Over 7,000 schools participated in the second national Mix It Up at Lunch Day, accepting the challenge to take new seats and see what would happen.

Lunchtime looked a little different in at least 7,000 school cafeterias on Tuesday, November 18 — the second national Mix It Up at Lunch Day.

Sponsored by the Center's Teaching Tolerance programs and by the Mix It Up at Lunch Day challenged students to step out of their cafeteria comfort zones for a single day, to take new seats and to see what would happen.

In elementary schools and colleges, from Alabama to Washington, an estimated four hundred thousand students accepted the challenge.

Jenna, a student at New York's St. John the Baptist High School, was among them.

"Normally the whole lunchroom is divided by grade level. NOT TODAY!," she reported. "Students ate lunch in the faculty room and teachers ate lunch in the cafe. Seniors openly sat with freshmen (not a common site at all!) I must say something [started] in our school that will continue on for years. Thank you Mix It Up Day!"

Georgia high school student Chika Oduah described Mix Day this way: "The sophomores talked with seniors, the students with the rainbow-colored hair talked with the cheerleaders, the jocks talked to the poets, and so on ... Mix It Up at Lunch Day is a foundation needed for social unity. It is a seed of a harvest that will bring forth great fruits of enlightenment and change. "

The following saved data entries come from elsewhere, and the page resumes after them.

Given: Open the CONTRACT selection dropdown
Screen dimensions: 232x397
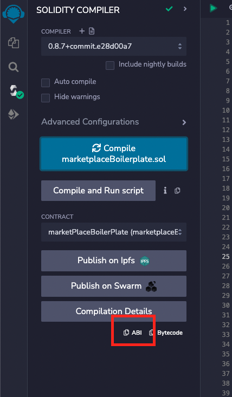Looking at the screenshot, I should click(x=114, y=232).
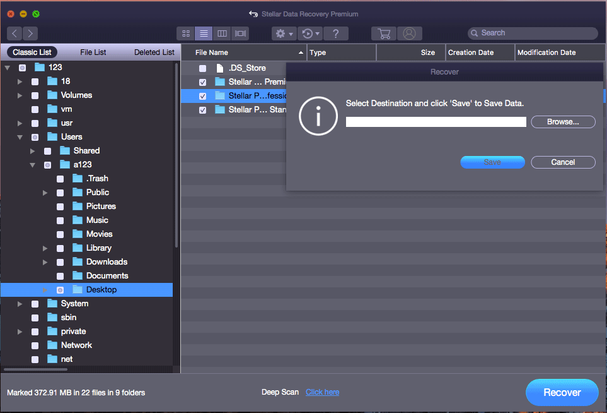Go back with the left arrow
607x413 pixels.
15,33
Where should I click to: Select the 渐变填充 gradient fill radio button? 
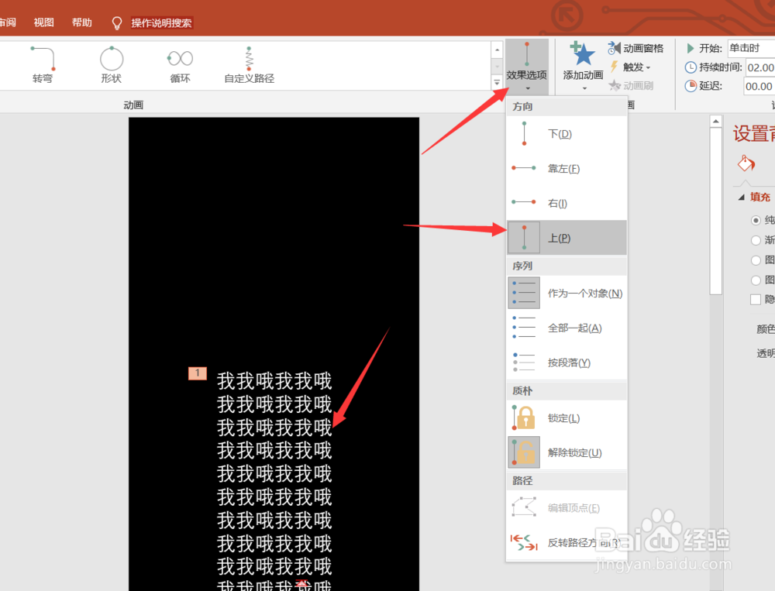757,239

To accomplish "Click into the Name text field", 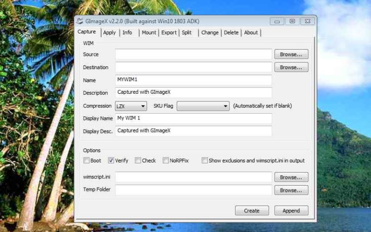I will coord(193,80).
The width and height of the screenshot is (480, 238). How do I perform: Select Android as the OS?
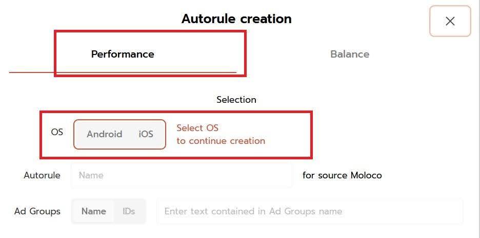coord(105,134)
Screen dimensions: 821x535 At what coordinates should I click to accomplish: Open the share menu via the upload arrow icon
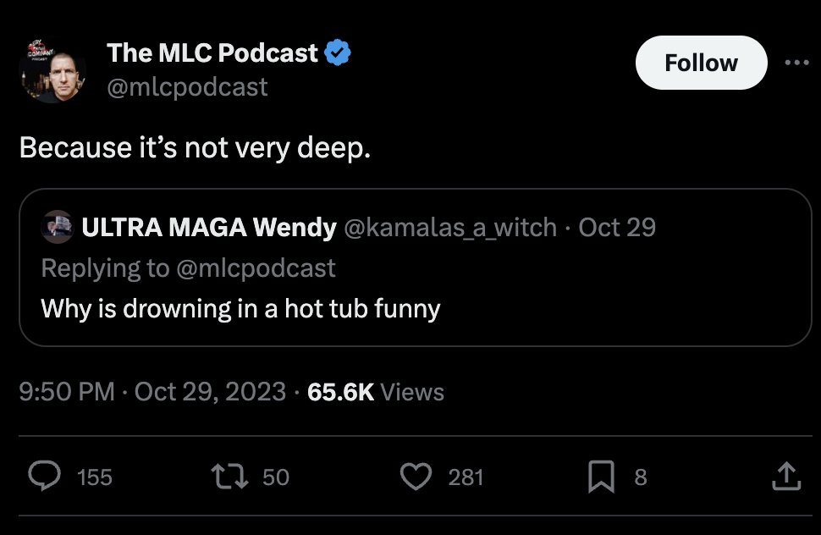click(x=785, y=477)
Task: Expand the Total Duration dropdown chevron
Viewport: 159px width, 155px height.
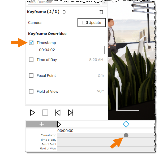Action: pyautogui.click(x=104, y=2)
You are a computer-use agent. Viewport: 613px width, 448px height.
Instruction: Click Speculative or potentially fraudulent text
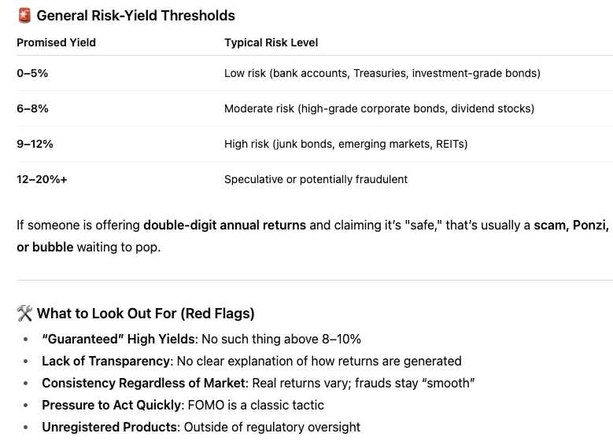316,179
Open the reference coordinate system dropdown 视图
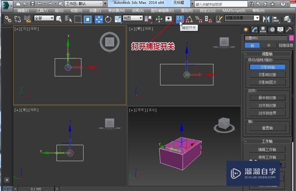 (x=132, y=18)
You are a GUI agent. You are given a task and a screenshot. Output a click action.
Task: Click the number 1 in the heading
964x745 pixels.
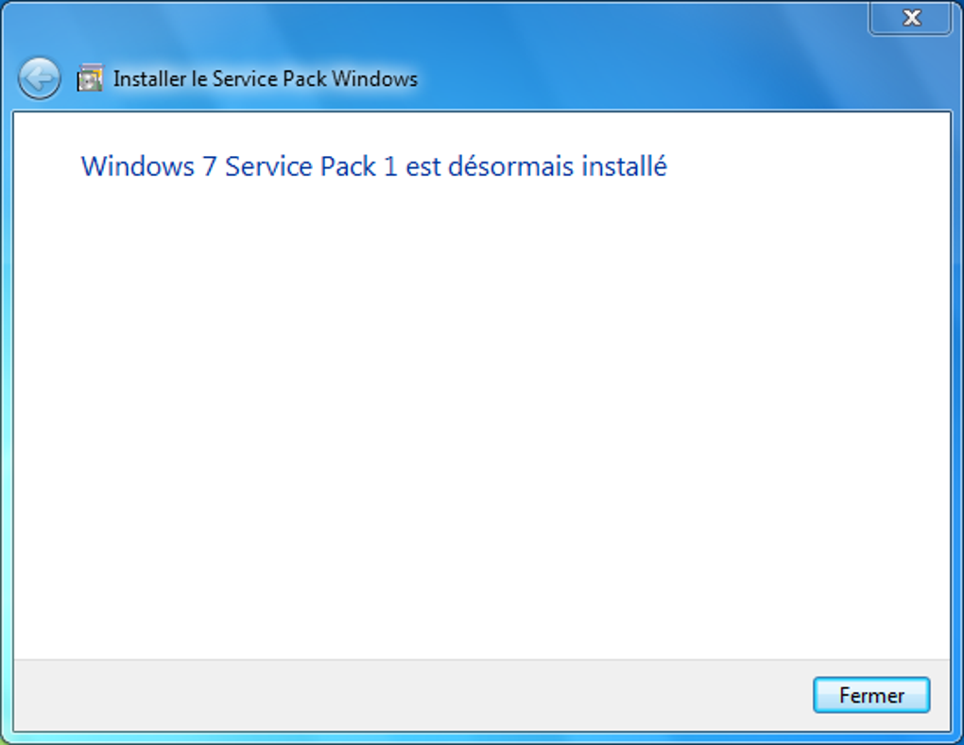(390, 167)
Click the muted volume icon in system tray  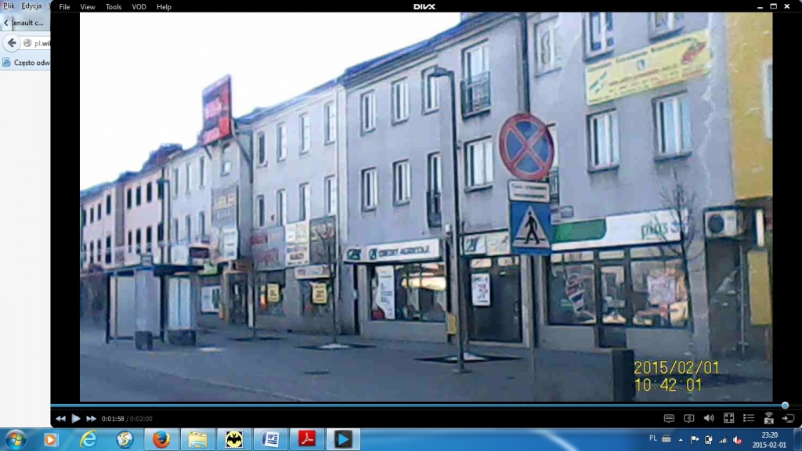point(736,439)
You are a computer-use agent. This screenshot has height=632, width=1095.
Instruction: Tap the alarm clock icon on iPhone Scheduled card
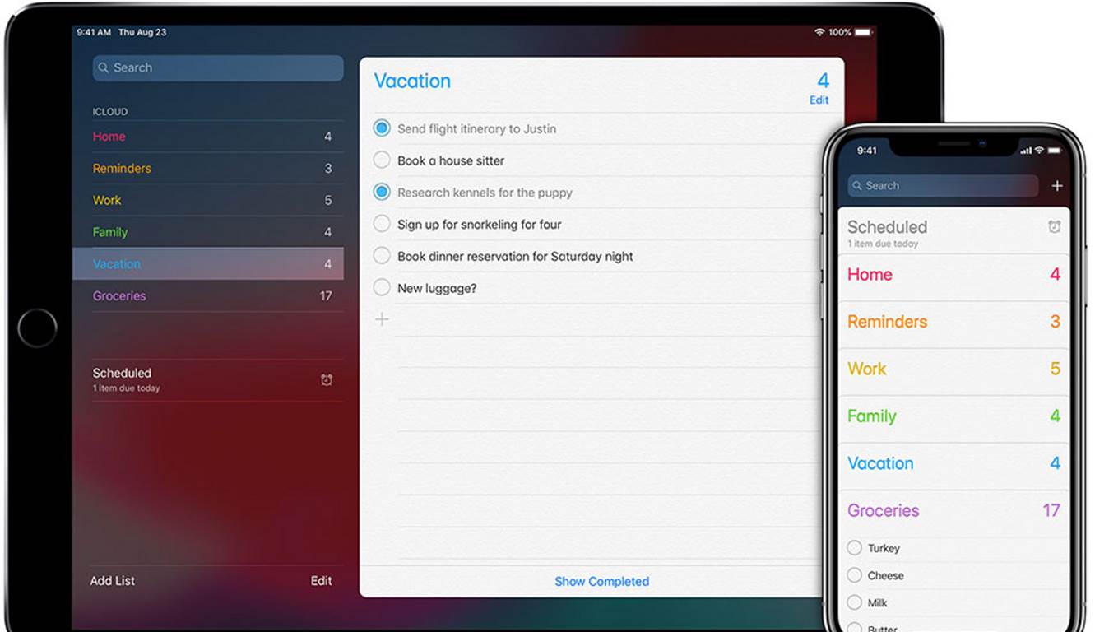(1054, 227)
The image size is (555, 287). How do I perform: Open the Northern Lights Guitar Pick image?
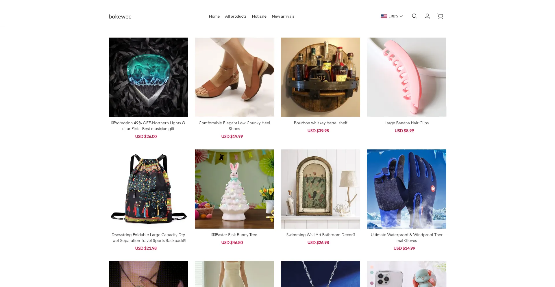click(148, 77)
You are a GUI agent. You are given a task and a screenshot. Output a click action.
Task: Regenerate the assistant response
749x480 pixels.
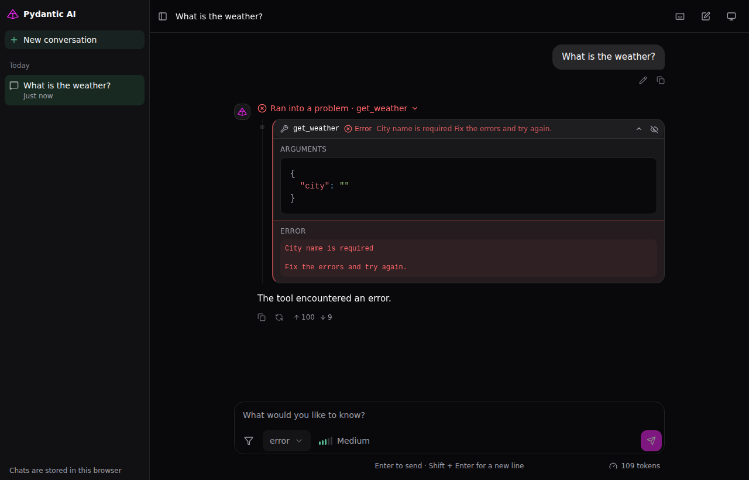[279, 317]
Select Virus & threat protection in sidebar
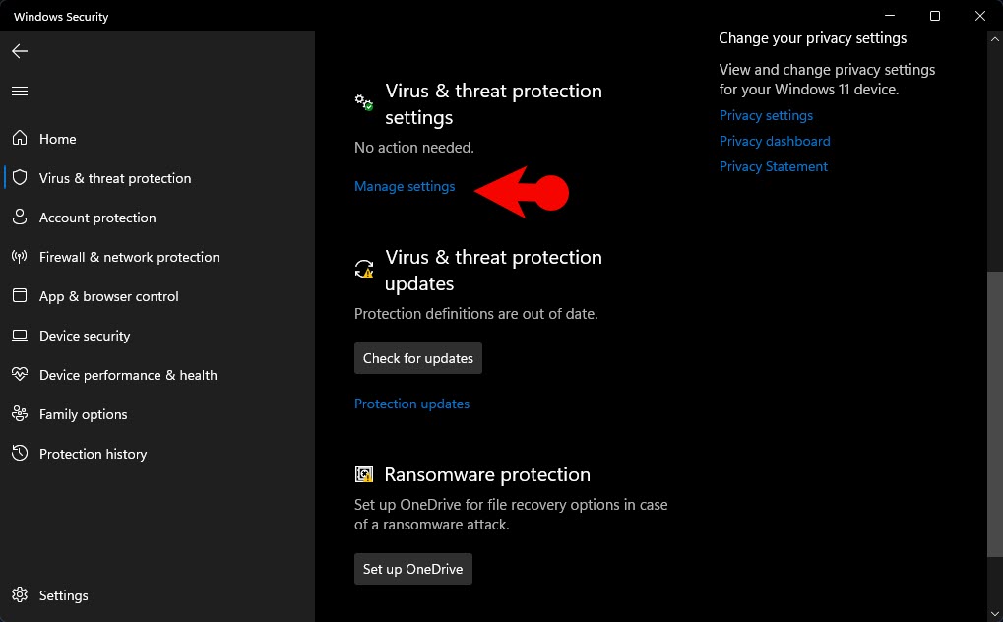Image resolution: width=1003 pixels, height=622 pixels. click(x=114, y=178)
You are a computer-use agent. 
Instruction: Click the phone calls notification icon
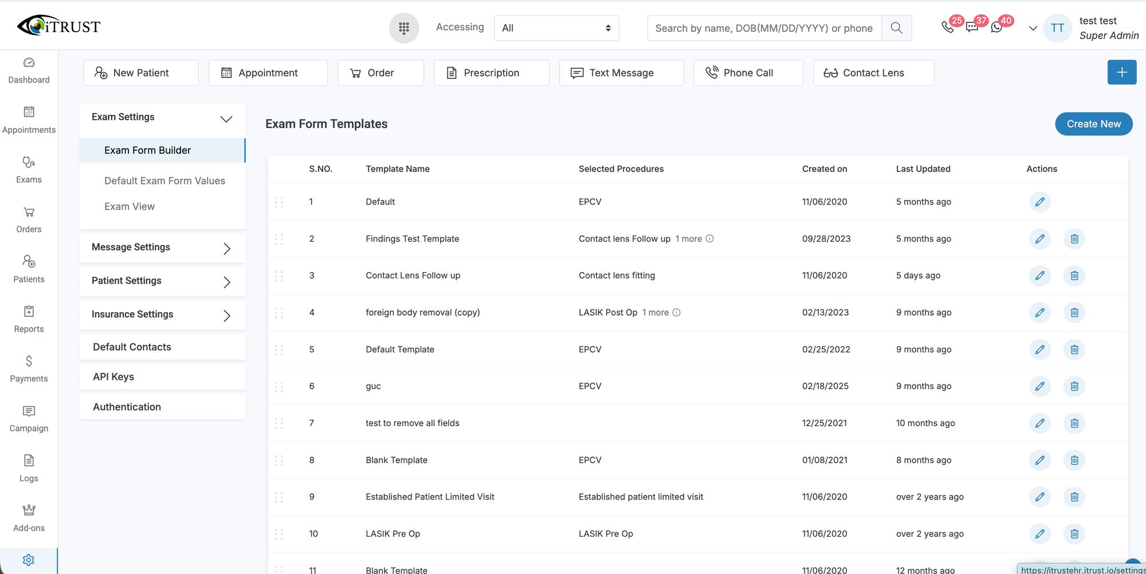(948, 27)
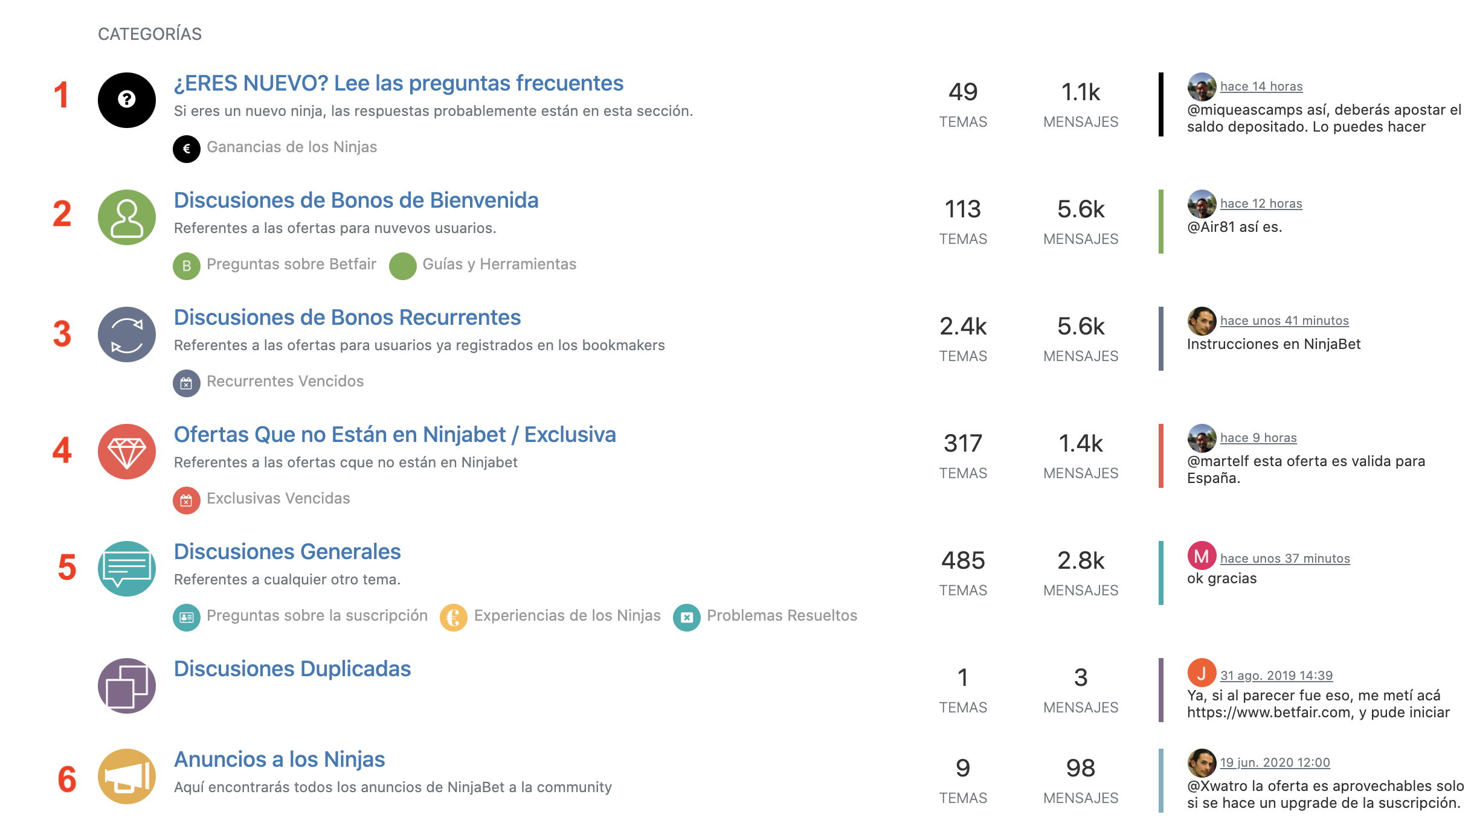Open Problemas Resueltos subcategory
The height and width of the screenshot is (832, 1474).
coord(782,615)
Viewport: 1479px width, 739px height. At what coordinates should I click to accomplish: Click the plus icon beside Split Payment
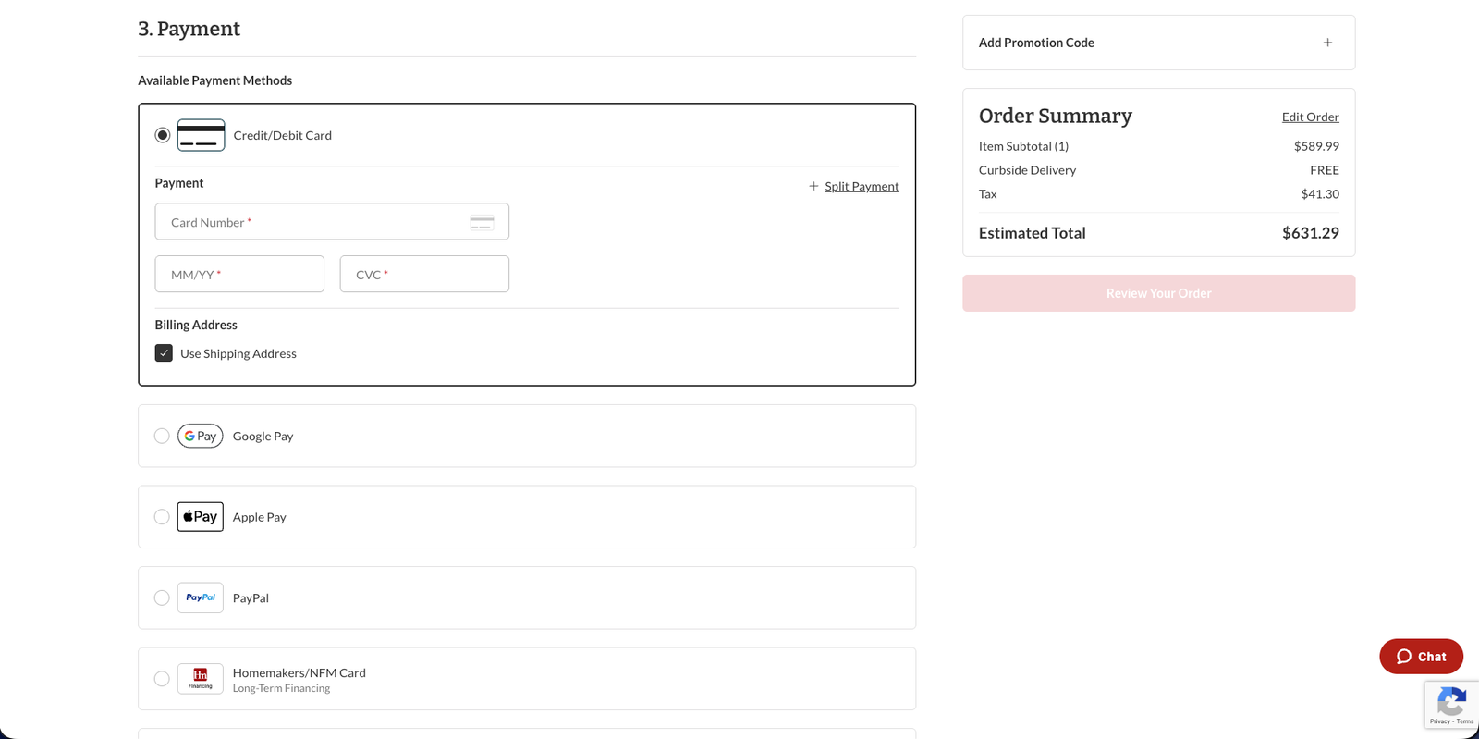[x=813, y=186]
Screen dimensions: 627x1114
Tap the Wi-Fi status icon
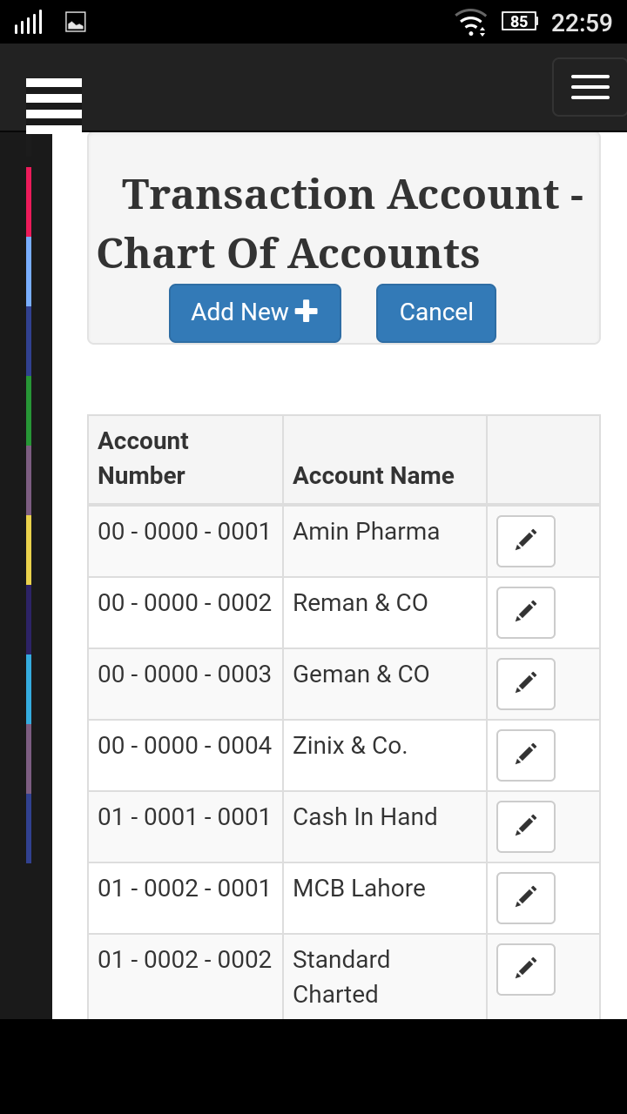pos(471,22)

Change is exactly what Mix It Up at Lunch Day organizers are hoping for.

A 2002 Mix It Up survey showed that a majority of middle and high school students believed their schools were "quick to put people into categories," and almost half of respondents admitted that they had rejected someone from outside their own social group.

"Social boundaries like these can create divisions and misunderstandings in our schools, but students and their adult allies can help form safe, welcoming schools," said Kelvin Datcher, director of Teaching Tolerance. "The goal of Mix It Up is to help make that possible."